→ **Provided text**:
## start

As isolationist and internationalist factions within the Trump administration battled for the soul of its foreign policy earlier this year, there were good reasons to think that, whatever the outcome of that fight, the new administration might neglect Southeast Asia.
On one hand, Trump’s ‘America First’ campaign rhetoric suggested that the United States would pursue a policy of economic, diplomatic, and military retrenchment, punctuated by occasional hawkish unilateralism. That augured badly for relations with a region organized around ASEAN, a collective security organisation that places a premium on economic arrangements, attendance at dozens of multilateral diplomatic meetings, and participation in nonkinetic military operations like joint exercises and humanitarian assistance missions.
On the other hand, Republican internationalists’ track record in the region raised questions, too. The Bush administration had held ASEAN at arm’s length, both because the organization seemed too much of a talk shop to make fuller engagement worthwhile, and because it sought to signal its displeasure with the human rights record of Myanmar’s junta by withholding engagement with an organization in which the junta was a member in good standing. Bush administration officials preferred bilateral or ad hoc cooperation on discrete issues, such as counter-terrorism or counter-proliferation initiatives.
Yet the Trump administration has engaged with Southeast Asia and ASEAN at a level that would have surprised even optimistic observers at the beginning of the year. Not only has the administration announced that the president will attend a series of three summits in the region in November – an initiative that, as I have argued elsewhere, is not without risk – but the administration has also committed to, and begun to carry through, an ambitious series of bilateral and other multilateral engagements with the region.
In April, Vice President Mike Pence visited the ASEAN Secretariat in Jakarta during the first visit by a senior Trump administration official to Southeast Asia. There, he met ASEAN’s Committee of Permanent Representatives, which the US and others would like to see take on a greater role in regional security. In early May, Secretary of State Rex Tillerson hosted the 10 ASEAN foreign ministers (or in the case of Burma’s Aung San Suu Kyi, her designee), as part of an annual meeting that would usually be held at a lower level.
Moreover, the White House has extended invitations to four Southeast Asian leaders to visit the White House this year. Vietnam was the first to secure an Oval Office meeting with President Trump, when Prime Minister Nguyen Xuan Phuc called on him at the end of May. Officials expect the leader of the Thai junta, Prayuth Chan-ocha, to visit soon, and Singapore’s Prime Minister, Lee Hsien Loong, in the autumn. A visit this year by Philippines President Rodrigo Duterte is still under discussion.

## end

→ **Tasks and exercises**:
• a. In the article on Trump's Southeast Asia policy, who was the first Southeast Asian leader to get an Oval Office meeting with President Trump?
• b. Quote the article on Trump's Southeast Asia policy from "Yet the Trump" to "with the region.".
The material that comes after the article on Trump's Southeast Asia policy plays no part in this work.

→ **Dataset extract**:
## start

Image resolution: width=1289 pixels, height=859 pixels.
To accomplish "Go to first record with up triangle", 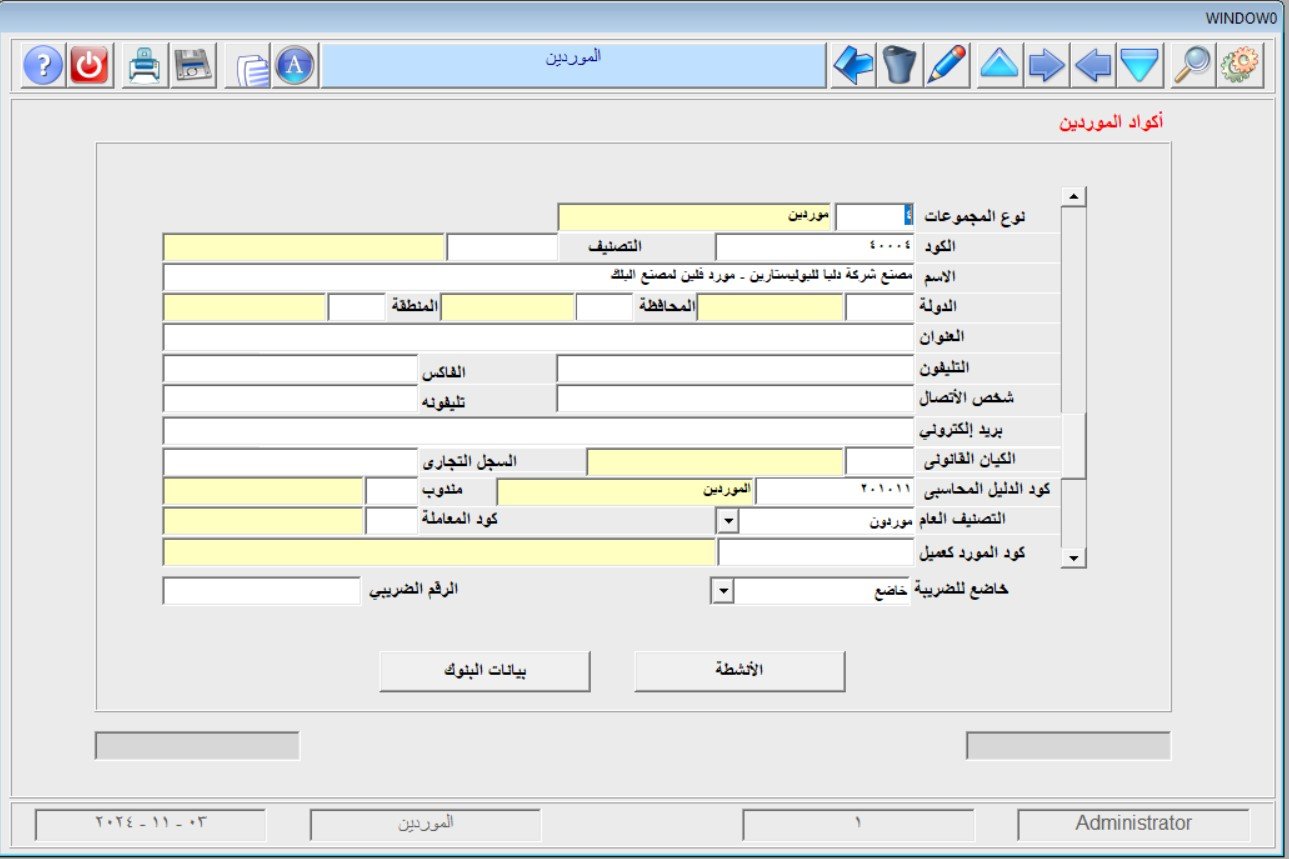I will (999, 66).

## end

→ **Expected answers**:
• a. Vietnam's Prime Minister Nguyen Xuan Phuc, who called on him at the end of May.

• b.
Yet the Trump administration has engaged with Southeast Asia and ASEAN at a level that would have surprised even optimistic observers at the beginning of the year. Not only has the administration announced that the president will attend a series of three summits in the region in November – an initiative that, as I have argued elsewhere, is not without risk – but the administration has also committed to, and begun to carry through, an ambitious series of bilateral and other multilateral engagements with the region.